The reality is that we all live in a country where endemic police brutality has lined with blood the still-redlined streets of our nation. These same streets now teem with peaceful protesters, many who have fallen victim to the same police violence they are denouncing.
The death of George Floyd — and other Black people before him killed at the hands of the police — is an affront to our organizational value of fairness and equity. To combat this violence against Black Americans, MEDA strongly commits to immediately taking the following actions:
- MEDA vows to reach out and further engage with Black leaders and organizations, leveraging our long-term relationships to actively listen, hearing those who may have not been heard prior in their asks for bold policy change that mandates fair treatment under the law.
- MEDA vows to echo the call for justice as proposed by George Floyd’s family.
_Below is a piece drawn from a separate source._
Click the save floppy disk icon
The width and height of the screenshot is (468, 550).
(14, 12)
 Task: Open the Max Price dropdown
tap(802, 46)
- MEDA vows our support for peaceful protests as a means to putting forth a critical message of support for Black Americans,
- and sparking real, transformative change.
- MEDA vows to use our voice and place at the table to stamp out police brutality against the Black community, recognizing that such incidents have not just occurred in Ferguson or Louisville or Minneapolis, but in our own Bay Area backyard. This history of local prejudice is evidenced by: SFPD texts, discovered in 2011-12, calling African Americans a number of racial slurs and inciting racial violence; and the officer-involved shootings of Oscar Grant, Mario Woods and countless others.
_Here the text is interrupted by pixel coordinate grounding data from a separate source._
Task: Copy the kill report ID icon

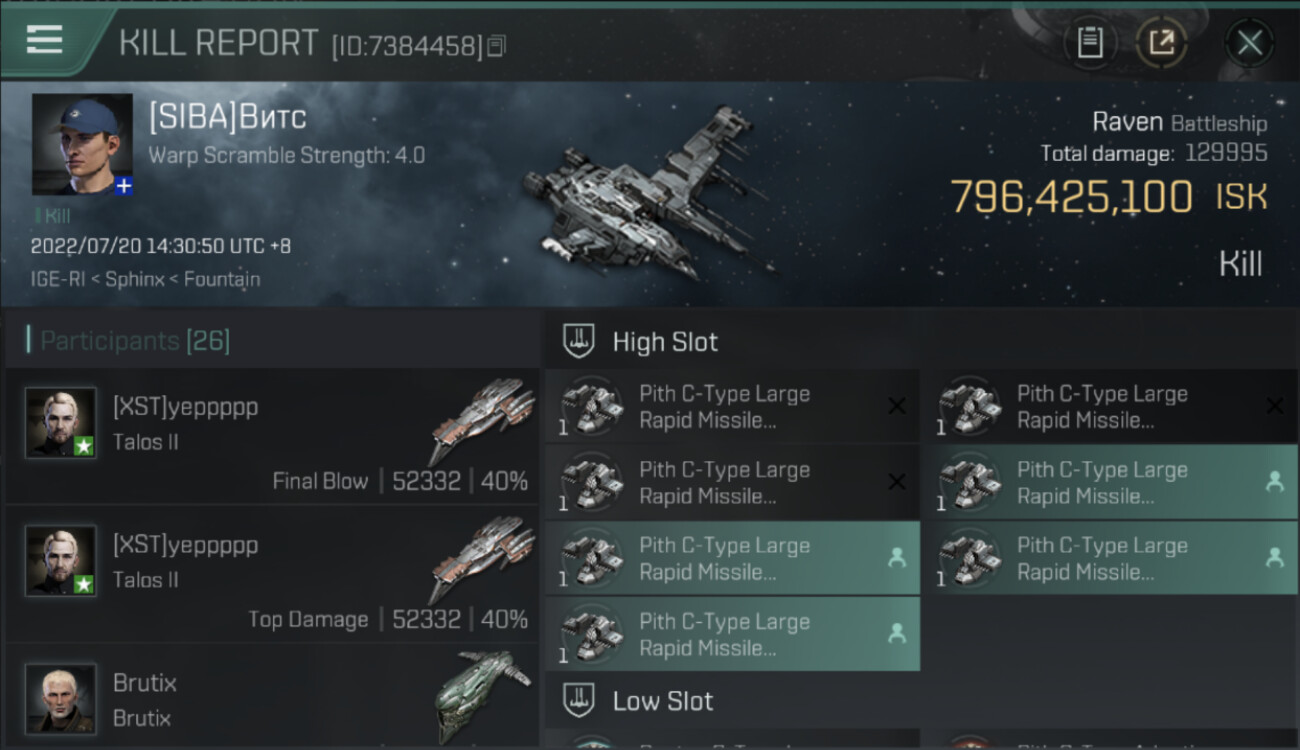Action: tap(497, 46)
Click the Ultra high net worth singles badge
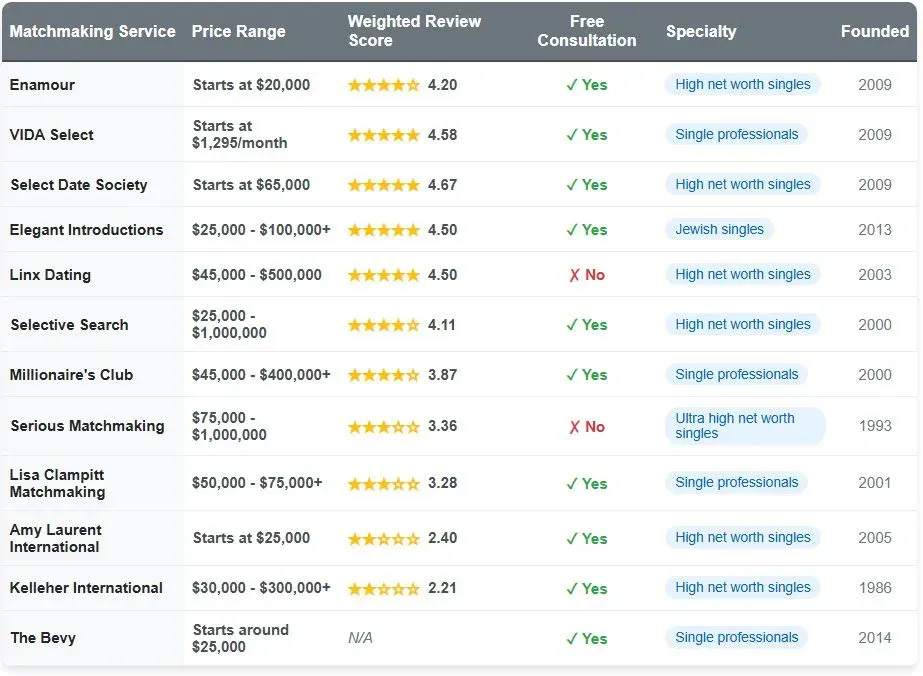Screen dimensions: 923x676 tap(745, 426)
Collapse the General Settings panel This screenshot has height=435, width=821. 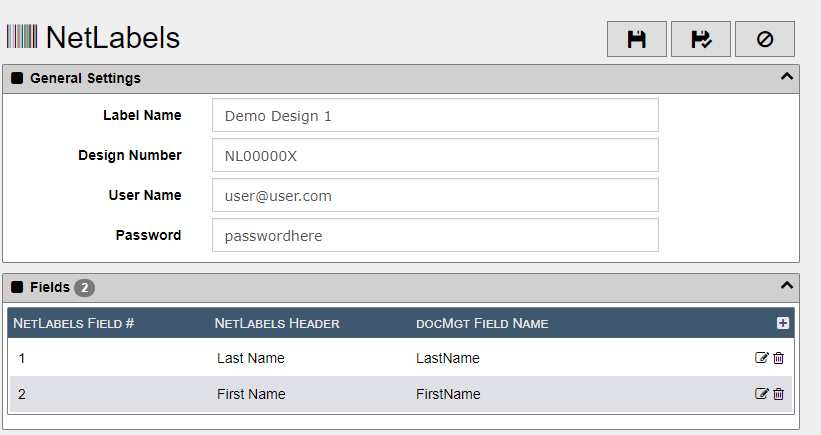point(786,76)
- MEDA vows to back measures that encourage reform and strengthen the Black community. For example, we offer support to San Francisco Mayor London Breed for yesterday announcing that in the next City budget she will look to redirect funds from the Police Department to the Black community. We trust some of this funding will be earmarked to build the capacity of Black-led organizations to reverse the trend of displacement in their community.
We must also call out not just blatant acts of racism against Black community members; more subtle, though no less egregious, acts of aggression occur daily. Case in point: George Floyd had the police called on him by a storekeeper on the presumption of guilt. Would the police have been called if Mr. Floyd was white? We know the answer.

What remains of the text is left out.